Mount Wellington looms big over Hobart. With 1271 meters above sea level, it is the distinctive, defining feature of the city. The foothills of Mount Wellington is what much of Hobart was built on.
Today it is officially known as kunanyi / Mount Wellington. Tasmania has adopted, like New Zealand, a dual naming policy, hence recognizing Aboriginal names for Tasmanian features.
We drove up the 22 kilometers of increasingly zigzagging road up to the summit. It is all on sealed roads, and even though the road gets increasingly narrow and the curves ever more crazy, it is a feasible drive even for someone who is not so experienced, like me.
It takes a while though, but you are rewarded, along the way with vistas and viewpoints.
The lookout at the summit is the goal, as it provides truly spectacular views.
Down below you see Hobart’s CBD and the port, and the long estuary of the Derwent River.
To the East, you can even see the peninsula with the Port Arthur Penal colony, to the South the numerous bays and coves and islands.
To the West, you see the vast wilderness that makes up most of the island, with its national parks.
Trees are getting sparse up on the summit, and there are a lot of rock formations.

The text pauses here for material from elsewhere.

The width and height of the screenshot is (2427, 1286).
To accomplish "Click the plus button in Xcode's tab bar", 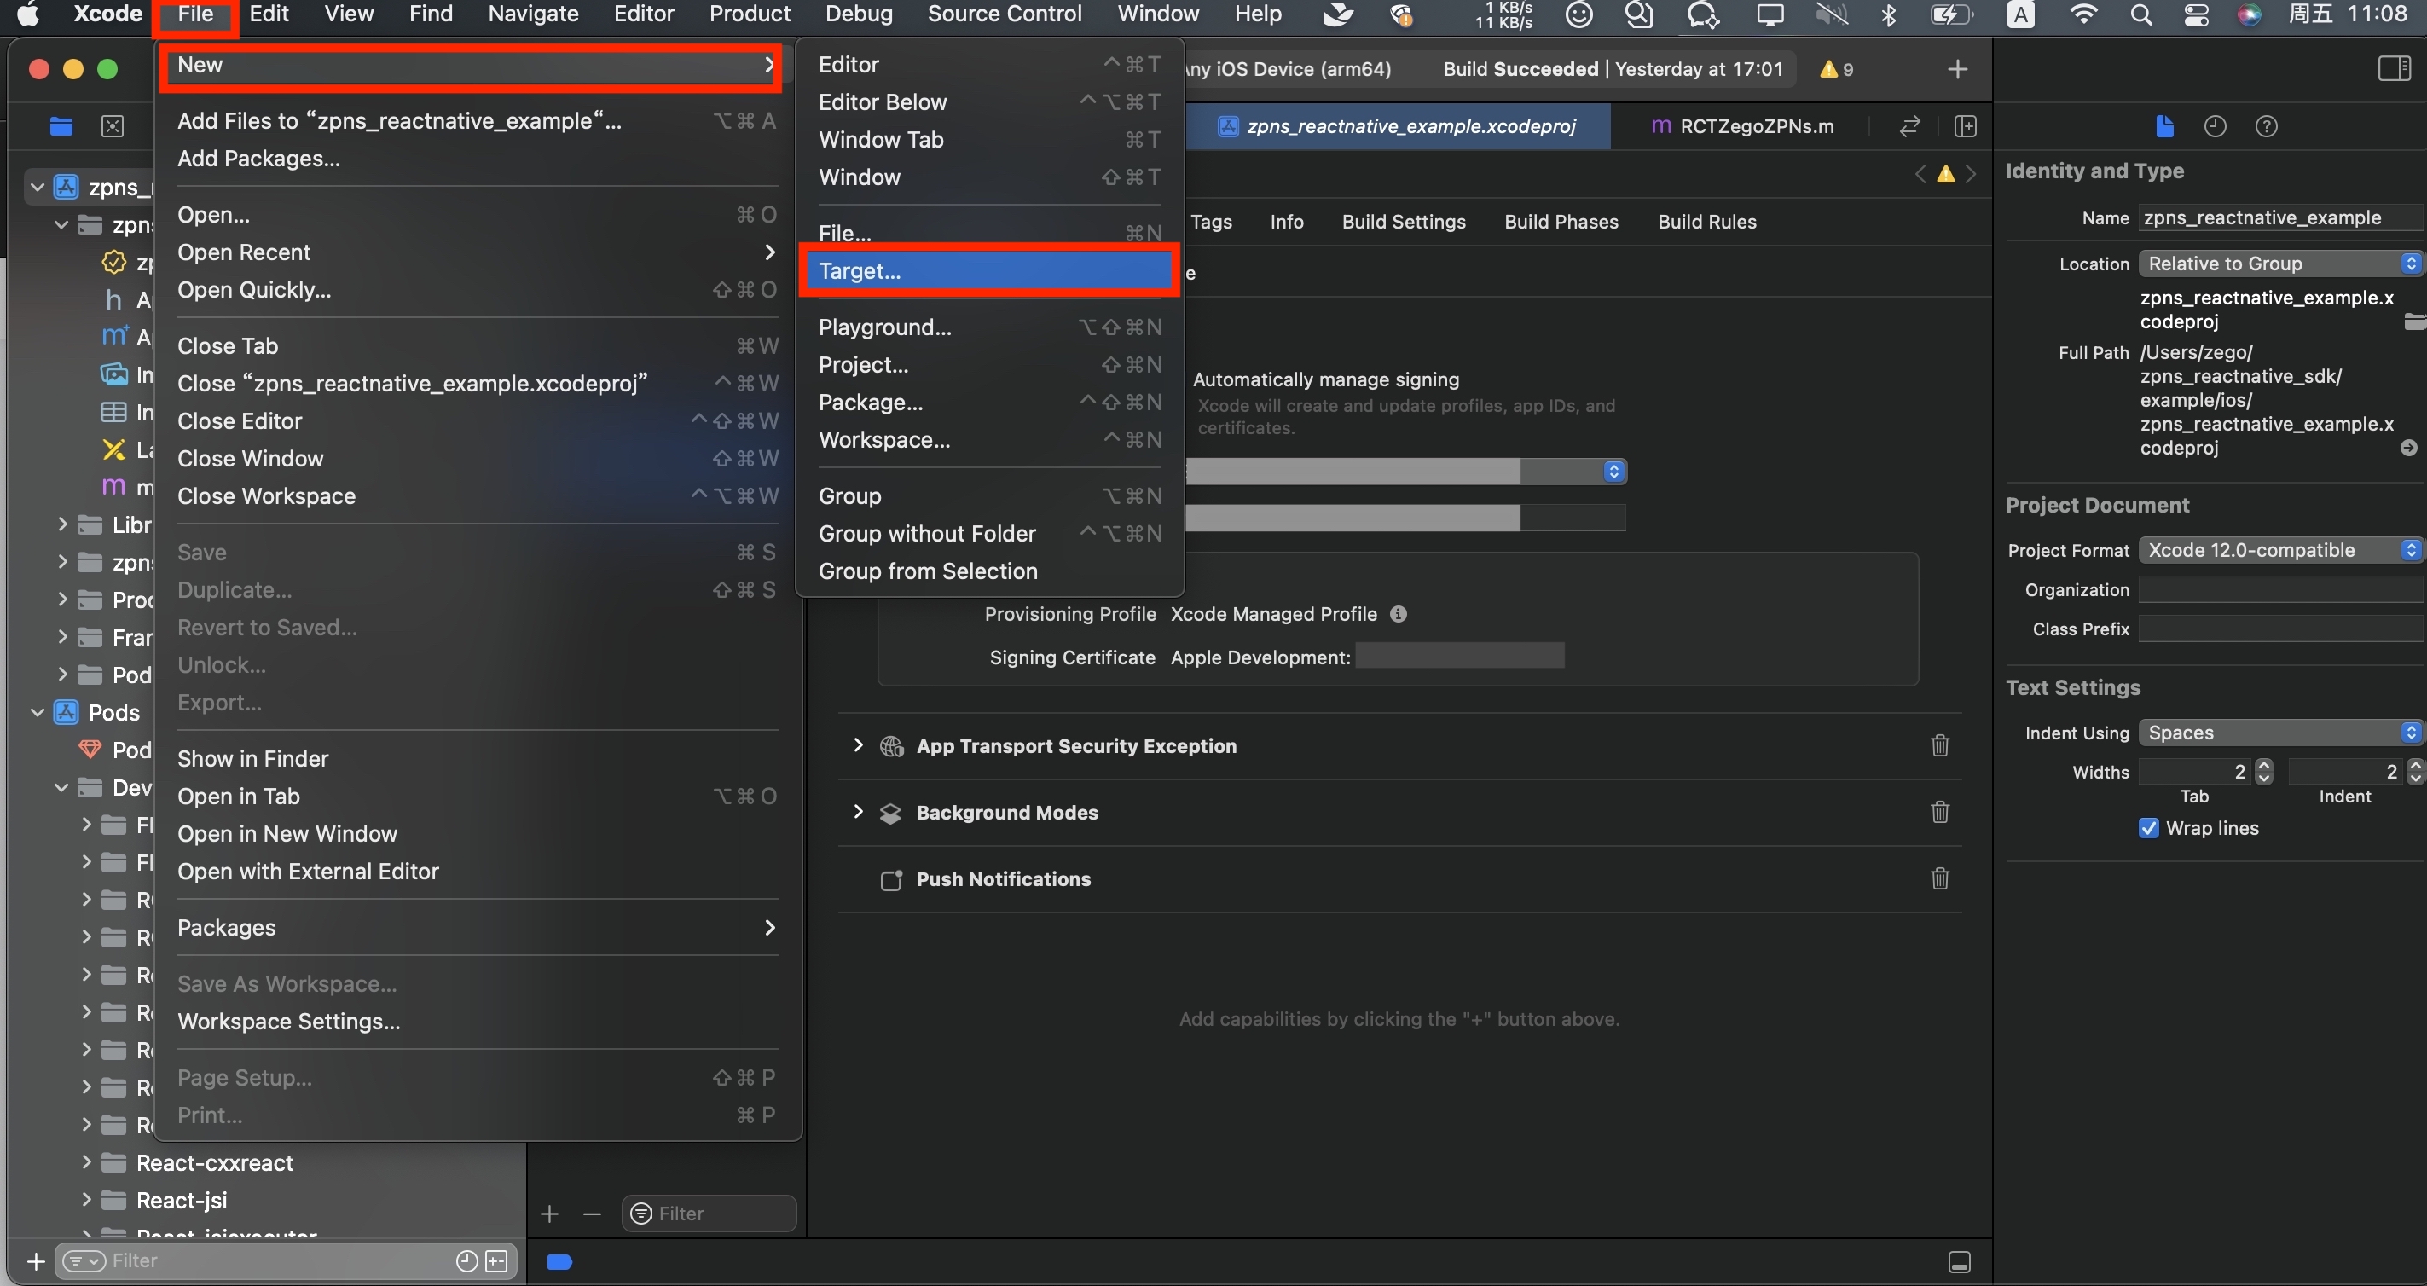I will click(1957, 69).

The most distinctive, and beautiful feature of the mountain would be the cliff of dolerite columns, known as the Organ Pipes.
They’re often thought to be remains of a dormant volcano, however their geology is more complex, as they formed when Australia tore itself off Antarctica and Gondwana.
The only pity is the massive TV antenna planted on top of the mountain. But I understand, it was just the perfect place to get radio and TV signals as far as possible.
A funny side effect mid trouble your vehicle: your car’s remote locking system might be affected at the summit by the radio and TV signals. However, the park has prepared info in case you can’t re-open your car: (See: how to manage electronic disturbance at the Pinnacle.)
There’s a number of hikes and walk up on the summit, some lasting several hours. It’s not an easy walk – inform yourself on weather conditions (it gets chilly and windy easily) and closures on the Wellington Park website.
My sister and I were lazy, and only walked around a little bit, and took in the scenery – until we were hungry.